String casing (ToUpper and ToLower) will be performed for the ASCII range only. Requests to case code points outside that range will not be performed, however no exception will be thrown. In other words, casing will only be performed for character range ['a'..'z'].
Turkish I casing will not be supported when using Turkish cultures.
String operations like Compare, IndexOf and LastIndexOf are always performed as ordinal and not linguistic operations regardless of the string comparing options passed to the APIs.
The ignore case string sorting option is supported but only for the ASCII range as mentioned previously.
For example, the following comparison will resolve to being unequal:
- 'i', compared to
- Turkish I '\u0130', given
- Turkish culture, using
- CompareOptions.Ignorecase
However, the following comparison will resolve to being equal:
- 'i', compared to
- 'I', using
- CompareOptions.Ignorecase
It is worth noticing that all other sort comparison options (for example, ignore symbols, ignore space, Katakana, Hiragana) will have no effect in the invariant mode (they are ignored).
Sort keys are used mostly when indexing some data (for example, database indexing). When generating sort keys of 2 strings and comparing the sort keys the results should hold the exact same results as if comparing the original 2 strings. In the invariant mode, sort keys will be generated according to ordinal comparison while respecting ignore casing options.
String normalization normalizes a string into some form (for example, composed, decomposed forms). Normalization data is required to perform these operations, which isn't available in invariant mode. In this mode, all strings are considered as already normalized, per the following behavior:
- If the app requested to normalize any string, the original string is returned without modification.
- If the app asked if any string is normalized, the return value will always be
true
.
Internationalized Domain Names require globalization data to perform conversion to ASCII or Unicode forms, which isn't available in the invariant mode.
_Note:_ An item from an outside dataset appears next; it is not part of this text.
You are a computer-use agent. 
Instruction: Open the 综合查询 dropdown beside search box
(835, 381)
In this mode, IDN functionality has the following behavior:
- IDN support doesn't conform to the latest standard.
- IDN support will be incorrect if the input IDN string is not normalized since normalization is not supported in invariant mode.
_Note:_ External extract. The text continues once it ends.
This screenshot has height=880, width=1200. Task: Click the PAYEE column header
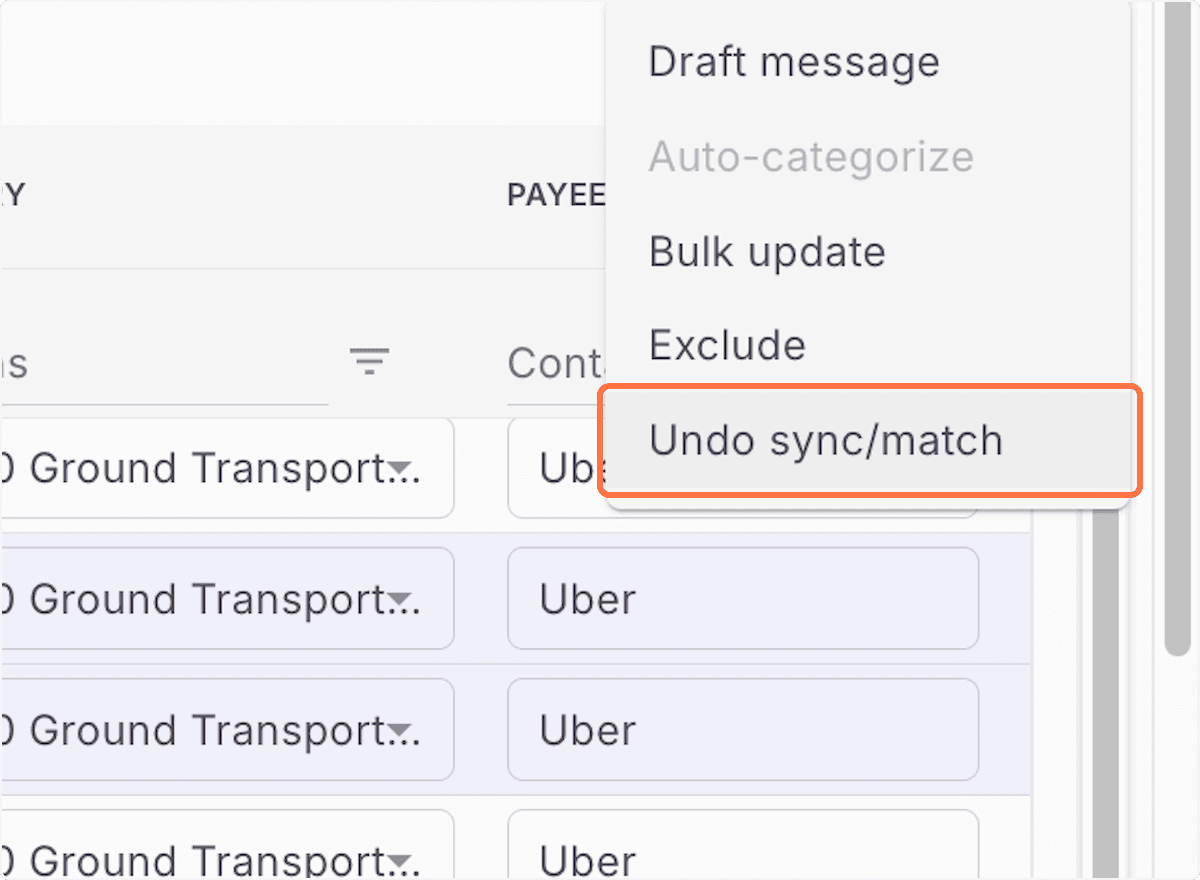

- Some basic IDN strings will still produce correct values.
When running on Linux, ICU is used to get the time zone display name. In invariant mode, the standard time zone names are returned instead.
Applications can enable the invariant mode by either of the following:
-
in project file:
<ItemGroup> <RuntimeHostConfigurationOption Include="System.Globalization.Invariant" Value="true" /> </ItemGroup>
-
in
runtimeconfig.json
file:{ "runtimeOptions": { "configProperties": { "System.Globalization.Invariant": true } } }
-
setting environment variable value
DOTNET_SYSTEM_GLOBALIZATION_INVARIANT
totrue
or1
.
Note: value set in project file or runtimeconfig.json
has higher priority than the environment variable.
- If the invariant config switch is not set or it is set false
- The framework will depend on the OS for the globalization support.
- On Linux, if the ICU package is not installed, the application will fail to start.
- If the invariant config switch is defined and set to true
- The invariant mode will be enabled and the app will get the behavior described in this document
- Globalization data will not be used, even if available.